### WHAT TO DO
Set down the data below in full, exactly as it reads, but without the pictures.
──────────────────────────────
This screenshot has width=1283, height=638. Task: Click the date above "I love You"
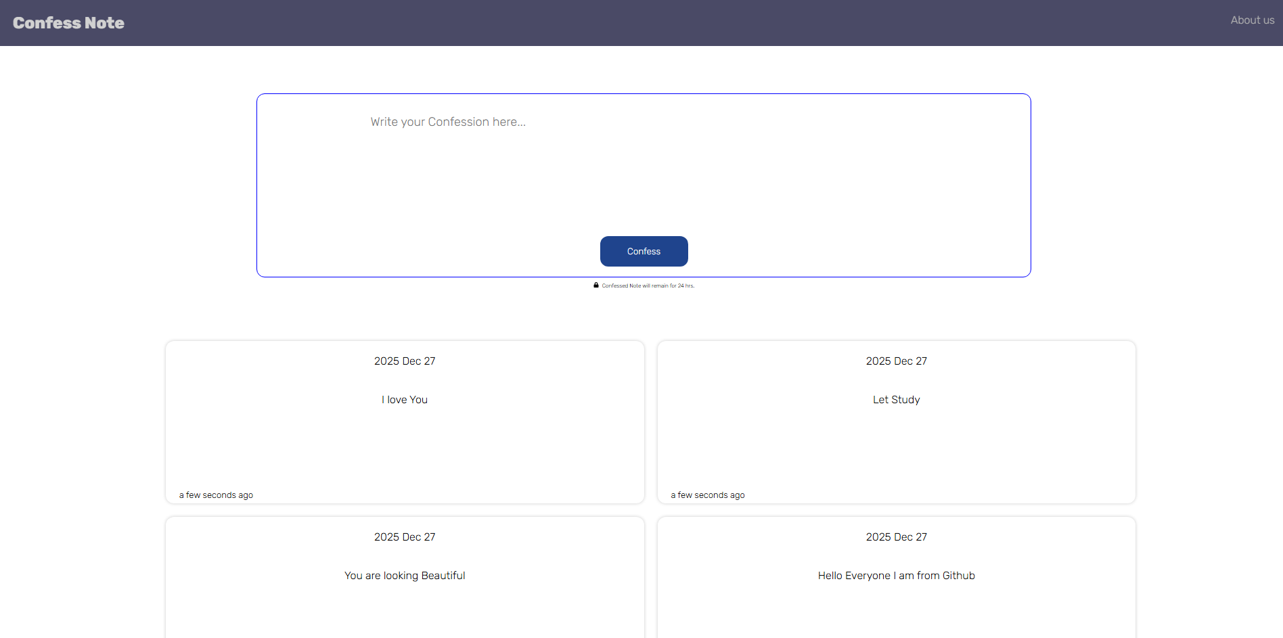(405, 361)
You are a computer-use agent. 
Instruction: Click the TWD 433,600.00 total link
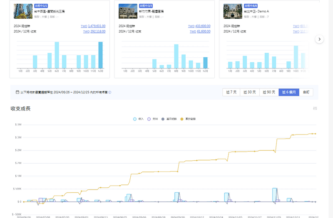[x=199, y=26]
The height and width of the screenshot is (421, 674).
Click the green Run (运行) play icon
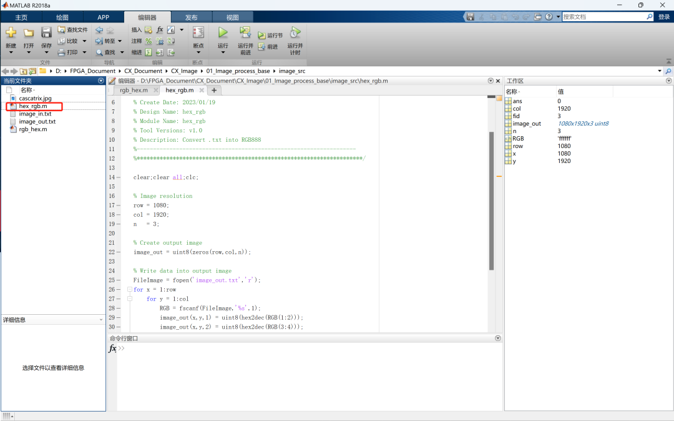[223, 32]
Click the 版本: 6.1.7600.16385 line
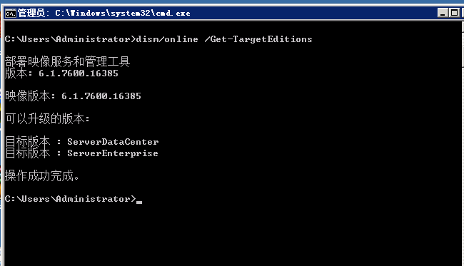 pyautogui.click(x=61, y=73)
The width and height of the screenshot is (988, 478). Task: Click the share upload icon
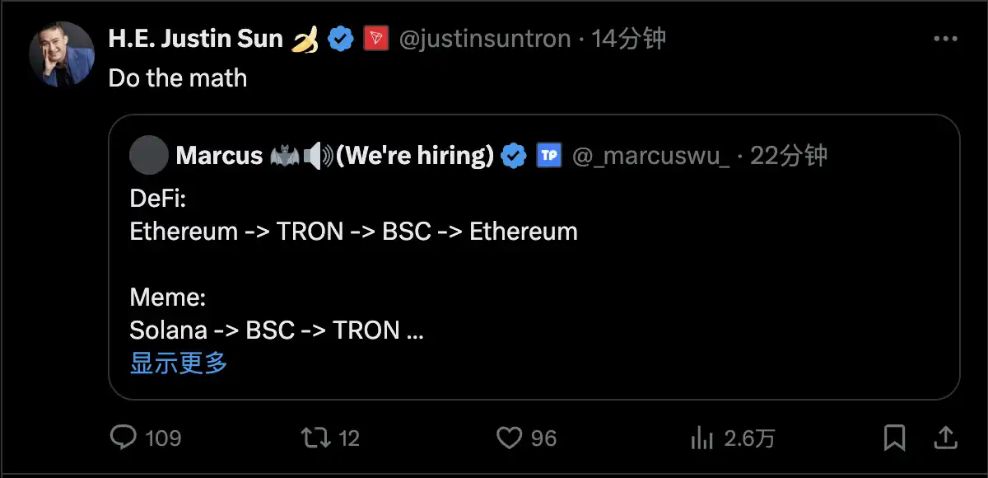click(946, 437)
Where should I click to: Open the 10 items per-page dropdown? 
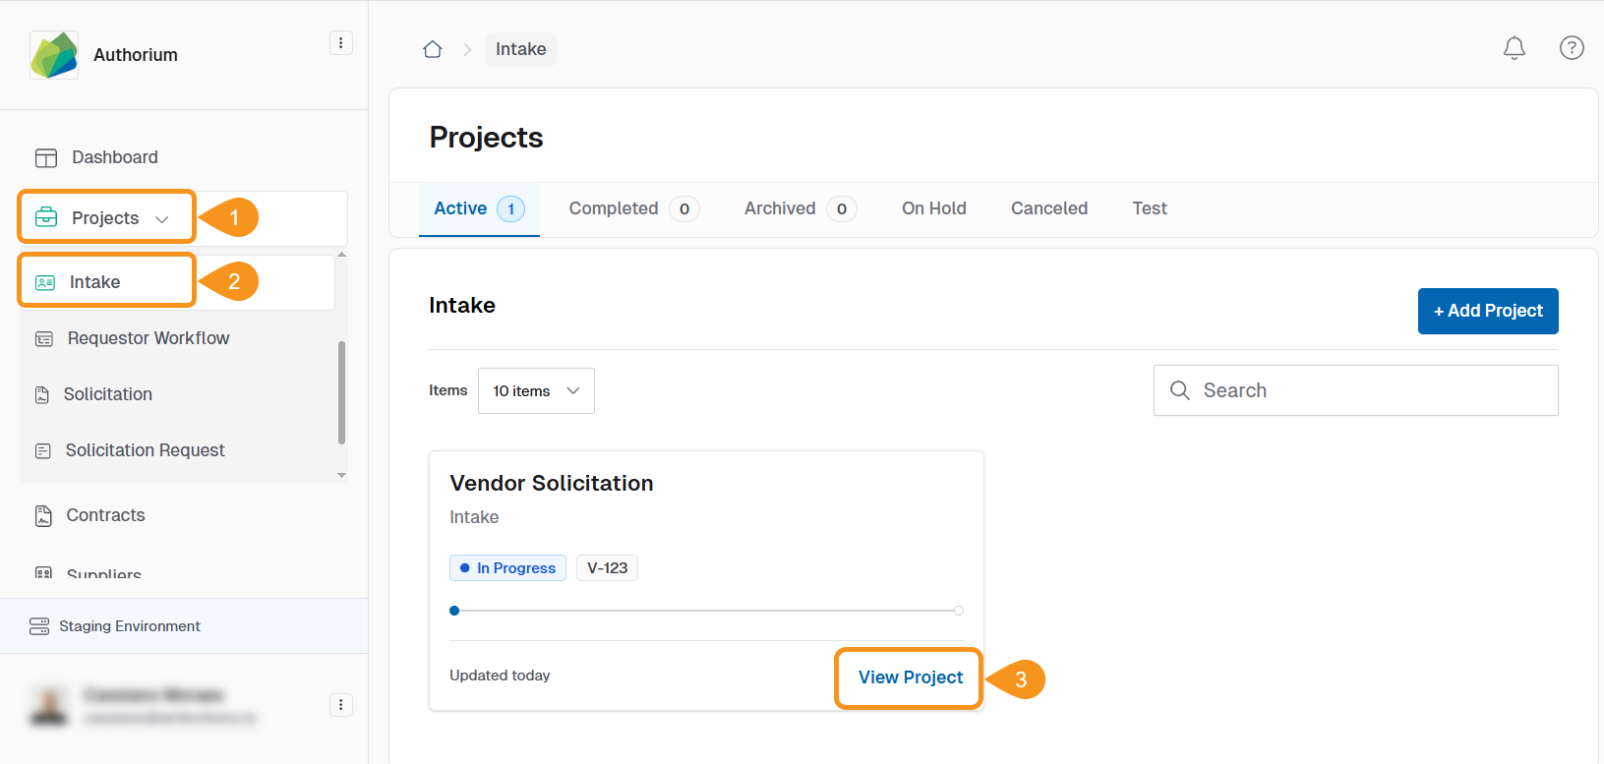pos(536,391)
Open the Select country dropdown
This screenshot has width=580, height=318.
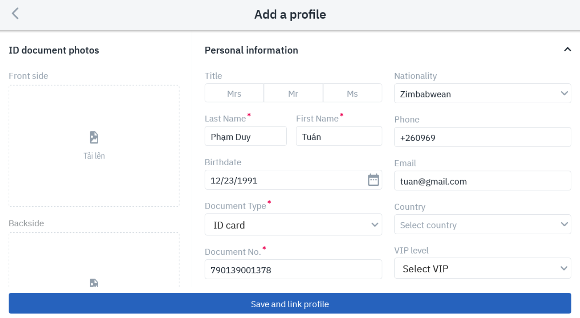pyautogui.click(x=482, y=225)
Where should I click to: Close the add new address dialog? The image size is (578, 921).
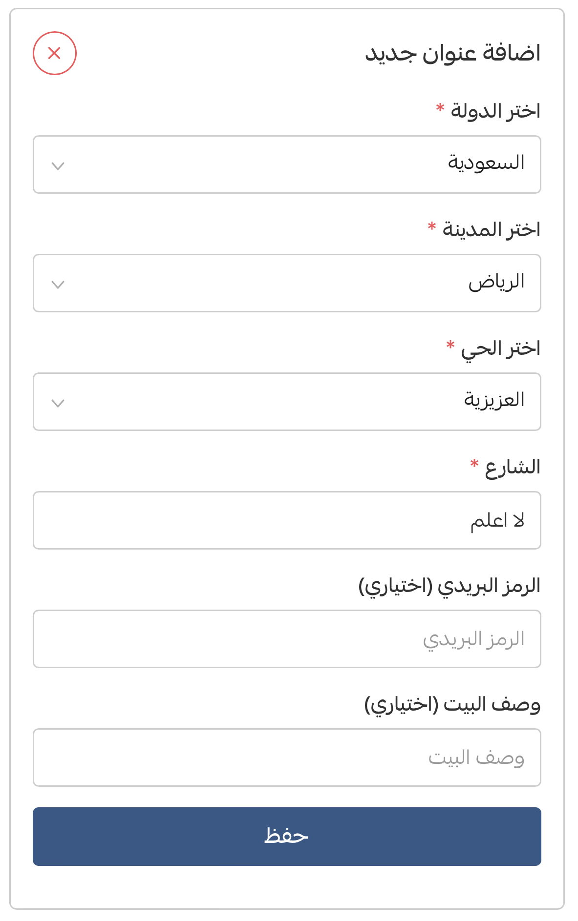[x=55, y=53]
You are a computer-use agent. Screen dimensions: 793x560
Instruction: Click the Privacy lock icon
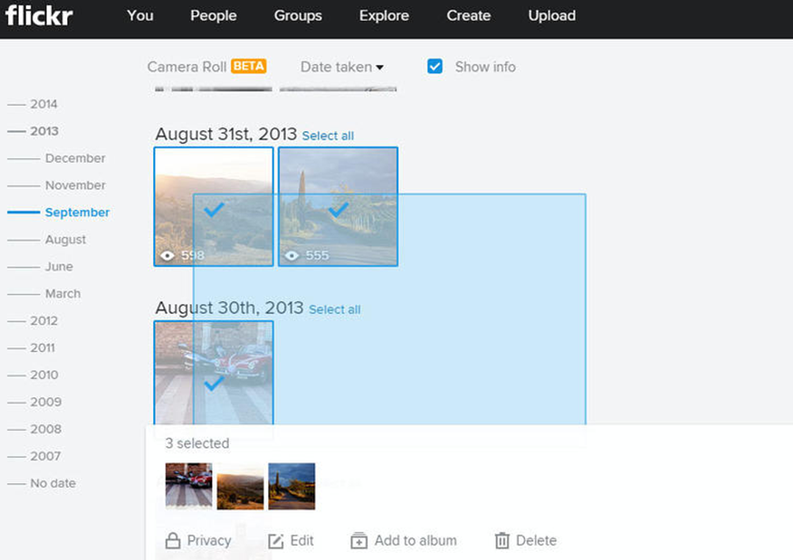pos(173,540)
──────────────────────────────
### ANSWER TO THIS EXERCISE
This screenshot has width=1283, height=638. Task: Click the date above "I love You"
(405, 361)
You are a computer-use agent. 
Instruction: Click the TWD 433,600.00 total link
[x=199, y=26]
The height and width of the screenshot is (421, 674).
Click the green Run (运行) play icon
[223, 32]
Click the 版本: 6.1.7600.16385 line
 pyautogui.click(x=61, y=73)
The width and height of the screenshot is (988, 478). Task: Click the share upload icon
click(946, 437)
Where should I click to: Open the 10 items per-page dropdown? 
pos(536,391)
Open the Select country dropdown
This screenshot has width=580, height=318.
pyautogui.click(x=482, y=225)
Where should I click to: Close the add new address dialog? The image size is (578, 921).
[x=55, y=53]
You are a computer-use agent. Screen dimensions: 793x560
Instruction: Click the Privacy lock icon
pos(173,540)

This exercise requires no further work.